Entrato paggio nella corte di Carlo Alberto, ne dovette uscire per le
sue idee troppo progressiste, e a una dama dell'aristocrazia che lo compiangeva,
rispondeva baldanzoso: "Chissà che un giorno non salutiate
in me il primo ministro del regno d'italia!".
Nella
scrittura di Cavour ministro vi sono i riflessi della spavalderia, della
difesa indisponente o provocante ad alcune voci della coscienza.
Inseriamo nella storia la psiche di Cavour: il conte era un uomo nutrito
di etichetta nobiliare, verso la quale fu insofferente fino a tardi, ma
alla quale non rinunciò per non frantumarsi psicologicamente: sarebbe
potuto essere un estremista rivoluzionario. La polizia infatti lo segnalò
come persona sospetta e per poco non fu mandato, come carbonaro, in una
fortezza: era costretto a mantenere in sé anche questa parte ribelle.

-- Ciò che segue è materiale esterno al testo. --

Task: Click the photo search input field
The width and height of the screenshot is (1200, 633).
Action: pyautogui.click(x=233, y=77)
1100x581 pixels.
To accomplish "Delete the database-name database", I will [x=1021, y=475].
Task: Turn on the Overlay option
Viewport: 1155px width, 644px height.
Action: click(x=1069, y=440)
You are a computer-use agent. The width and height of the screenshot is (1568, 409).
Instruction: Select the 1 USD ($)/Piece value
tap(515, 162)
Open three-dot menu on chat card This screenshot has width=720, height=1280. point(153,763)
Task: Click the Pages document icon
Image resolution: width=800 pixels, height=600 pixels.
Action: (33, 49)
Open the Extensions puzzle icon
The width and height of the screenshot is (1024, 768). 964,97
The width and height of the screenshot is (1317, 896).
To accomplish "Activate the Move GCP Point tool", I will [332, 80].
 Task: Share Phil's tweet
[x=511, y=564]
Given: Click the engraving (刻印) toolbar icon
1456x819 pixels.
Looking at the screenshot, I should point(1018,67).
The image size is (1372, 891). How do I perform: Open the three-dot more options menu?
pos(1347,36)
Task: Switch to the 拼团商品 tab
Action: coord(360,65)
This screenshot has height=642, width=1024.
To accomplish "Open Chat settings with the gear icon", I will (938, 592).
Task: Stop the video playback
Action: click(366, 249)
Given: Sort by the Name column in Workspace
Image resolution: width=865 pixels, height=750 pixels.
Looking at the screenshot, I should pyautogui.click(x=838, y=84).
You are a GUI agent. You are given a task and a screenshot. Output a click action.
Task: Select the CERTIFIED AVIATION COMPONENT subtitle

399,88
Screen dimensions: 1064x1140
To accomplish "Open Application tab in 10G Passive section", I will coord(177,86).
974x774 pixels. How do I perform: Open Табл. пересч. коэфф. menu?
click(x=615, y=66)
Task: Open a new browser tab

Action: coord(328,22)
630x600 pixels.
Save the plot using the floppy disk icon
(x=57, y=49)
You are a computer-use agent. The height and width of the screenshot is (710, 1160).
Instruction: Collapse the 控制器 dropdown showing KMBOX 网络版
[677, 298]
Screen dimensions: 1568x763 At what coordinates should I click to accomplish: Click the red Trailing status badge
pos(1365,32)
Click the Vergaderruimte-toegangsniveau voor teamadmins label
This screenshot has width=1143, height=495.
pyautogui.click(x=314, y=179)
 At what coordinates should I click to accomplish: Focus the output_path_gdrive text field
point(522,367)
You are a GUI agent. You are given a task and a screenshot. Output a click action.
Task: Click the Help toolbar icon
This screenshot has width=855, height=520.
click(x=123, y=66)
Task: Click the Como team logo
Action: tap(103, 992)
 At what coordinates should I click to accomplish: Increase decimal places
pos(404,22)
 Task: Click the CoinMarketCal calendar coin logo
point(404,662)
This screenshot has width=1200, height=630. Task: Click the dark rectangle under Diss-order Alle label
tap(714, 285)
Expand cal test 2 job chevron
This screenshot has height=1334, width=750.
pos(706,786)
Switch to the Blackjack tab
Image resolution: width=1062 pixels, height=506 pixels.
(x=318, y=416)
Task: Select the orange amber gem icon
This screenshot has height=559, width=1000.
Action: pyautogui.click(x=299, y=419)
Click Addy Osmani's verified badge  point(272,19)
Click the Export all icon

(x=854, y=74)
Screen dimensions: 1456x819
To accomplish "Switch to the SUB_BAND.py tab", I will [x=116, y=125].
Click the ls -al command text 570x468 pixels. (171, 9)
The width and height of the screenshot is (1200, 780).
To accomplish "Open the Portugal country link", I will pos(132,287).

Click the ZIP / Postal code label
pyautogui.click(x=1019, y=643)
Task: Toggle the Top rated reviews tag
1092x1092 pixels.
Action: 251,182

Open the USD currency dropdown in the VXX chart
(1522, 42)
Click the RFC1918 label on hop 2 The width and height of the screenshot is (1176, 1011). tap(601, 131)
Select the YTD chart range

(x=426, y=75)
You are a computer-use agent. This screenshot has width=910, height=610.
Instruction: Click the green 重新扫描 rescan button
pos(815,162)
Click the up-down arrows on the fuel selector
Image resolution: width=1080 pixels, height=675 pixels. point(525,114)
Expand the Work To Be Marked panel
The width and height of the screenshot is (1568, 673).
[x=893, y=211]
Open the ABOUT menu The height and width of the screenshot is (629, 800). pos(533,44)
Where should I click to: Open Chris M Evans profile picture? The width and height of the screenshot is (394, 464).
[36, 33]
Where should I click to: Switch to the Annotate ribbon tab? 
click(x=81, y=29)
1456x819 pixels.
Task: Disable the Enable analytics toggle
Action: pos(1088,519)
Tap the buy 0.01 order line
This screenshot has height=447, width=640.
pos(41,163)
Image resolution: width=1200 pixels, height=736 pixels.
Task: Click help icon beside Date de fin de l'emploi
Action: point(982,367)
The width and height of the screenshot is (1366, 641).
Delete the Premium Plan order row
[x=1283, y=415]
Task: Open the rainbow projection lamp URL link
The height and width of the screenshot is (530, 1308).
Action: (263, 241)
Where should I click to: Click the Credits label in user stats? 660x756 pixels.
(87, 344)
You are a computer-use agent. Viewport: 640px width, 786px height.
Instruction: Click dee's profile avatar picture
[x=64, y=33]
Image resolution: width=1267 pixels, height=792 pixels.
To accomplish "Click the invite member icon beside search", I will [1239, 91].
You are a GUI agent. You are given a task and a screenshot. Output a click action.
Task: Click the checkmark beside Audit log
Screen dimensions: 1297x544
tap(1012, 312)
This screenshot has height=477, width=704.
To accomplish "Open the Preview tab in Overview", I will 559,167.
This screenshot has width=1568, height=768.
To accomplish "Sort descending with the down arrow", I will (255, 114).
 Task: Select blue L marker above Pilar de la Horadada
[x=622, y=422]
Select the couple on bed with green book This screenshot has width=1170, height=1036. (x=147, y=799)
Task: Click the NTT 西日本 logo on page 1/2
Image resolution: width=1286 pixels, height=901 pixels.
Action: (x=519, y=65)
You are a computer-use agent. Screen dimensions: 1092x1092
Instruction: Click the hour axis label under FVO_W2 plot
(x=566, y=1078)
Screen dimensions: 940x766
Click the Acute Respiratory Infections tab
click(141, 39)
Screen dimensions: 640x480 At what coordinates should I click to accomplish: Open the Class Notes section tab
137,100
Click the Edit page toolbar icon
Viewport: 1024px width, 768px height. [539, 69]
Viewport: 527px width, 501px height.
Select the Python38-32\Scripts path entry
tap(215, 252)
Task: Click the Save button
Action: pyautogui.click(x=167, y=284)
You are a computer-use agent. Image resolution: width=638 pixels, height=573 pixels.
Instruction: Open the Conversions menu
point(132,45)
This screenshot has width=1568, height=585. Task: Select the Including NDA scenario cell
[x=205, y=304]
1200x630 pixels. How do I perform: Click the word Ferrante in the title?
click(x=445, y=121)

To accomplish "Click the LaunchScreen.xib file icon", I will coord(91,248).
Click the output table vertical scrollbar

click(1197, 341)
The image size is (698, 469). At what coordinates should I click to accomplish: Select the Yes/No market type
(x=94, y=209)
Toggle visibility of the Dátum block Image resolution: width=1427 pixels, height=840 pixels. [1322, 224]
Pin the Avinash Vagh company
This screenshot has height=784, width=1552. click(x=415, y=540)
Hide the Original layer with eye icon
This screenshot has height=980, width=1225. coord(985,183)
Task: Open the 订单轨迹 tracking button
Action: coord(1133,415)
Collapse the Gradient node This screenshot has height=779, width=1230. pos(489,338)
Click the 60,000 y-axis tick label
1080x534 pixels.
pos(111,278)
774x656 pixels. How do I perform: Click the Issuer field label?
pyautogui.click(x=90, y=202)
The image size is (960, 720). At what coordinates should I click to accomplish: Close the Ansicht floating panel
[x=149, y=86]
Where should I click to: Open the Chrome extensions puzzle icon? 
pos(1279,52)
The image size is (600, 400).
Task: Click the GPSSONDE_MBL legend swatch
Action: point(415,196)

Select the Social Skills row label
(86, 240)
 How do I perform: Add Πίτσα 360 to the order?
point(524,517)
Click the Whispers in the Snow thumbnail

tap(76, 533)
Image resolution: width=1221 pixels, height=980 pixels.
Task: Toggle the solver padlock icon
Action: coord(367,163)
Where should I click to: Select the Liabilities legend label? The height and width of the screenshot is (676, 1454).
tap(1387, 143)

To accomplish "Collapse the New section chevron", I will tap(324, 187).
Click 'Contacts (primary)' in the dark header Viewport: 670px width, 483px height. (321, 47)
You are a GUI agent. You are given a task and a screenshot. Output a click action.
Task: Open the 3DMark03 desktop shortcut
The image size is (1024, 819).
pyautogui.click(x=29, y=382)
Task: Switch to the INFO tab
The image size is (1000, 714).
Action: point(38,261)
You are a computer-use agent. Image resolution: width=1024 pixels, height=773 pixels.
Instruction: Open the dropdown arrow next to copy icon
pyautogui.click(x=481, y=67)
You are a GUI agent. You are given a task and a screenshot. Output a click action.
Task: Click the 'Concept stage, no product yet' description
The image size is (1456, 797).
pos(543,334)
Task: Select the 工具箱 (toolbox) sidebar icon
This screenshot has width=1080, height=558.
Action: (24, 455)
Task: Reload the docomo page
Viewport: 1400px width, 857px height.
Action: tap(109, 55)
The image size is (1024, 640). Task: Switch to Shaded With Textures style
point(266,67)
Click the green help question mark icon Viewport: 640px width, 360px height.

E' come se avesse lottato per adeguare l'ambiente a queste sue istanze
e le sue azioni politiche divennero la proiezione di quel lavoro di mediazione
interna fra attaccamento alle origini, senso del dovere e intraprendenza,
innovazione.
"Mediazione" sembra essere stato il motto di Cavour: era un'esigenza
profonda e impellente. Non sarebbe potuto essere immobilizzato dal conformismo
aristocratico, ma non poteva neanche abbandonarlo; era costretto quindi
a farlo andare d'accordo con quell'altro suo aspetto, la vigoria mentale
promotrice di innovazioni, progresso, invenzioni. Doveva conciliare insomma
tradizione e originalità.
La scrittura conferma come la sua azione sarebbe stata coartata da un
intimorimento morboso, costante (margini larghi); Cavour sarebbe potuto
essere un uomo inibito, impacciato, schiacciato dal peso della rigida
educazione del suo ceto, se non avesse reagito con l'aggressività,
l'invadenza, addirittura la tracotanza. In questo modo trovò quell'equilibrio
interno che riversò nella sua azione improntata ad armonia fra
irrequietezza e ordine, nonché a una giusta dosatura di analisi
e sintesi.
Nei fatti vediamo le sue mediazioni: defenestrò l'estrema destra
e l'estrema sinistra dalla maggioranza in parlamento e sposò tesi
non sue che erano quelle dei patrioti, perché vide che la storia
andava in quella direzione.
La sua è la scrittura dell'amministratore più che del politico
e invero egli fu principalmente amministratore della politica e della
diplomazia. Fu signorile, pulito; il rigo tanto dritto ne rivela l'insofferenza
per persone sleali e l'ammirazione per quelle rette e virtuose.
Curiosamente seppe mediare anche questo tratto del suo carattere con i
compromessi ai quali talvolta obbliga la vita politica. Soleva ripetere
spesso: "Ormai conosco l'arte di ingannare i diplomatici: dico la
verità e son certo che non mi credono".